→ **CONSIGNE A**
Recopiez fidèlement l'article sur le mot pérenne, de "Le mot #7 : Pérenne" jusqu'à "questionne est pérenne." inclus.

→ **EXTRAIT DU DOCUMENT**
——

Le mot #7 : Pérenne

par Jérôme Chiavassa-Szenberg | le 4 septembre 2013

Pérenne

Et si l’on faisait un détour sur les mots à la mode dans les « briefs » (sic) de création ? La récurrence de l’un d’entre eux nous donne envie de spéculer et délirer un peu à partir de son étymologie… : ce mot qui nous questionne est pérenne.

Pérenne est un adjectif dont la définition est la suivante : « qui dure longtemps, qui est perpétuel » (Robert Dixel 2013). Le mot vient du latin perennis, e dont la signification première est « qui dure toute l’année » (dictionnaire Gaffiot, Hachette, 1934) ou « qui dure, solide durable ».

Perennis se décompose lui-même en per et annus. Per est une préposition qui a un sens local, spatial dont la traduction en français varie selon le contexte :  « à travers », « sur toute l’étendue de », « le long de, devant », etc. La préposition a aussi un sens temporel : « durant (sans discontinuité) » ou traduit l’idée d’une succession (ex. :  per singulos dies « tous les jours, chaque jour »). Annus , i est un nom masculin se traduisant par « année » ou, dans le vocabulaire poétique, par « saison ».

Est donc pérenne ce qui dure toute l’année, toutes les années et  qui revient toujours chaque année ou tout au long de l’année. Comme le cycle des saisons. L’idée de pérennité était bien liée d’ailleurs, dans la conception antique, au retour à l’identique dans le temps : une théorie de l’éternel retour. Les Anciens pensaient, pour certains, qu’au terme d’une « grande année » (annus magnus) les phénomènes se reproduisaient identiquement. Cette idée venait de l’observation astronomique – on observait que les positions relatives des planètes connues, du soleil, de la lune se répétaient. La Grande Année était la période de répétition de la configuration du ciel observé. Cette notion évolua rapidement en théorie de la précession des équinoxes (changement de direction de l’axe de rotation de la terre) grâce à Hipparque, astronome et mathématicien du IIe siècle.

——

Données de coordonnées des éléments
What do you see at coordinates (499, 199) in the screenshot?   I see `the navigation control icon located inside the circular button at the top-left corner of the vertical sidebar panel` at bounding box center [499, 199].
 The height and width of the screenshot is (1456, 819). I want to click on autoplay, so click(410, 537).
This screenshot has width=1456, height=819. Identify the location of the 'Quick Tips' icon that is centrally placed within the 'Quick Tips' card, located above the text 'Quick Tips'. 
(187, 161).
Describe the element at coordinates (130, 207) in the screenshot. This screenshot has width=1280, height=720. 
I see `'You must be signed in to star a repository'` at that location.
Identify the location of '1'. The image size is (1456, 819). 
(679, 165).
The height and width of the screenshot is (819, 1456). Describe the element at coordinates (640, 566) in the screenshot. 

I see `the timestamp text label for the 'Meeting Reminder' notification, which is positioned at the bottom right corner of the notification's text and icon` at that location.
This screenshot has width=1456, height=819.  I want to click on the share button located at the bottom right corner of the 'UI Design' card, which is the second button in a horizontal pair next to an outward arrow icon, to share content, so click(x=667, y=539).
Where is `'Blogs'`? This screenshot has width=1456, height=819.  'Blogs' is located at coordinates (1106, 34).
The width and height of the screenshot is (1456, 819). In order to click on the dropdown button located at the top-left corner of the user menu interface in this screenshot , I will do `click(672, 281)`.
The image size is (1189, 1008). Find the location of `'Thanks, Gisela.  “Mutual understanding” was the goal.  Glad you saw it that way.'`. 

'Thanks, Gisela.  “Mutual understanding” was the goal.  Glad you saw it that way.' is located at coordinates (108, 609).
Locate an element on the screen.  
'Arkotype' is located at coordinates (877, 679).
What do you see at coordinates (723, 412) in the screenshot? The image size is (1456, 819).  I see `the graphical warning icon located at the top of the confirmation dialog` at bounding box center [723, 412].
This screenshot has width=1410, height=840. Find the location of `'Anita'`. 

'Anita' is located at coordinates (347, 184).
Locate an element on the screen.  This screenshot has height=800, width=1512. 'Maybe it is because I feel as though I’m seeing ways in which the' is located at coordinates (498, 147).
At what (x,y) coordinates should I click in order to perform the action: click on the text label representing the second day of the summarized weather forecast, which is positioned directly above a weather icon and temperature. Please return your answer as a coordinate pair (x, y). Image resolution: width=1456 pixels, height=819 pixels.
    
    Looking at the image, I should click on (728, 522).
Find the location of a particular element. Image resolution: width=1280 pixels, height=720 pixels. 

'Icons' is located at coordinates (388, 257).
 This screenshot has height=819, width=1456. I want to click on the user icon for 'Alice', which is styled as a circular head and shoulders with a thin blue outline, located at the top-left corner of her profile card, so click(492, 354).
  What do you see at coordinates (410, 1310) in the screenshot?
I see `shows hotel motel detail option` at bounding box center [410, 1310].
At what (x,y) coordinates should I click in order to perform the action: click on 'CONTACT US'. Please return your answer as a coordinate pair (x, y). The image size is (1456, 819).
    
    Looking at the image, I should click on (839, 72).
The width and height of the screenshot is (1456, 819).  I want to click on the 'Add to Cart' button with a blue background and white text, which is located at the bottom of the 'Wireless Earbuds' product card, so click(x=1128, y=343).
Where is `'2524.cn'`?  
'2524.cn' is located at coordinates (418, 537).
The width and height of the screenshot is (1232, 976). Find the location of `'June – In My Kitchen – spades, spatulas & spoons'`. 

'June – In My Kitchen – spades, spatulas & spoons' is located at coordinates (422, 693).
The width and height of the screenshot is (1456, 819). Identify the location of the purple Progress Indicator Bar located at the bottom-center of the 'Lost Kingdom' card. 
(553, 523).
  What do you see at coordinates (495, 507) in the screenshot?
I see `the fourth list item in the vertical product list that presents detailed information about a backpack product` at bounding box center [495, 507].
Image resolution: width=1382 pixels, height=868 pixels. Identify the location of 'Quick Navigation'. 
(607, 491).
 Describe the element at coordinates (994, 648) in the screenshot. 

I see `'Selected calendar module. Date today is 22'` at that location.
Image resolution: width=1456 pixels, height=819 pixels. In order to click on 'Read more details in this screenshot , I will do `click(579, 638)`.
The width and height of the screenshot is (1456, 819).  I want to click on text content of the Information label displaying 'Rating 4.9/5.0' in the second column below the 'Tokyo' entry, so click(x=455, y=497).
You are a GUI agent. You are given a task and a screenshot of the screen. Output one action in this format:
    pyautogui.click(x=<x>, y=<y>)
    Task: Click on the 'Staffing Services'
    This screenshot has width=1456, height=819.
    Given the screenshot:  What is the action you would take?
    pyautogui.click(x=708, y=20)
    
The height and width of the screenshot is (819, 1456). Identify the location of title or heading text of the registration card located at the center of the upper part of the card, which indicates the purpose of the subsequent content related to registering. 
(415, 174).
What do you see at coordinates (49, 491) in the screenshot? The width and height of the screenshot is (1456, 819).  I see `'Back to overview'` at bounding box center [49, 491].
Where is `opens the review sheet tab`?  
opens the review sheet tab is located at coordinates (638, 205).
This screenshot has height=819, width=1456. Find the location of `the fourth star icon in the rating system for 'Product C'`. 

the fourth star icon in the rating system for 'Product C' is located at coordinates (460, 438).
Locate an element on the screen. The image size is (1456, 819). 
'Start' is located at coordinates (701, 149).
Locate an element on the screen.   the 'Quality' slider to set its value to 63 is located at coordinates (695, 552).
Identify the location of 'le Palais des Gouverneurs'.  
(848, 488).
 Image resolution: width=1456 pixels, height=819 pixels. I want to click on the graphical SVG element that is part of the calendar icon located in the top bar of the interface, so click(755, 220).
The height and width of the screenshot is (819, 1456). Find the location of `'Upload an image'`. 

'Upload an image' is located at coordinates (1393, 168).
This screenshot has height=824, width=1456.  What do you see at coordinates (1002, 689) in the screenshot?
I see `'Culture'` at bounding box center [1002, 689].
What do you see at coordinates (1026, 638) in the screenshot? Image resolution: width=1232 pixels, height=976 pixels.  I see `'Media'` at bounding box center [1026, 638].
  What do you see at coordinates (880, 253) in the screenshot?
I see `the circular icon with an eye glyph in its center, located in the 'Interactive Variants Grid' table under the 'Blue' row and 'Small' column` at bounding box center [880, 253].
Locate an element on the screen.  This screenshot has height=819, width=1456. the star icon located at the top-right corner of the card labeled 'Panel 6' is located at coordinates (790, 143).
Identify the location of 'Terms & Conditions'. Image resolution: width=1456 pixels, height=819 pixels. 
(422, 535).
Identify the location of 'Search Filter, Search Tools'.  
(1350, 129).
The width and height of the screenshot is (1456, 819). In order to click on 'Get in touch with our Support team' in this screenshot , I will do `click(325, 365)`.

——

→ **CONSIGNE B**
Présentez en CSV à deux colonnes, texte et reponse, les enregistrements compris entre la ligne contenant "The height and width of the screenshot is (819, 1456). Describe" et la ligne contenant "timestamp text label", toutes deux incluses. Prévoyez une rangée par enregistrement, avec son texte et sa réponse chacun dans un champ entre guillemets, et remplacez les sauts de ligne par des espaces.

→ **RÉPONSE A**
Le mot #7 : Pérenne

par Jérôme Chiavassa-Szenberg | le 4 septembre 2013

Pérenne

Et si l’on faisait un détour sur les mots à la mode dans les « briefs » (sic) de création ? La récurrence de l’un d’entre eux nous donne envie de spéculer et délirer un peu à partir de son étymologie… : ce mot qui nous questionne est pérenne.

→ **RÉPONSE B**
texte,reponse
"The height and width of the screenshot is (819, 1456). Describe the element at coordinates (640, 566) in the screenshot.","I see `the timestamp text label for the 'Meeting Reminder' notification, which is positioned at the bottom right corner of the notification's text and icon` at that location."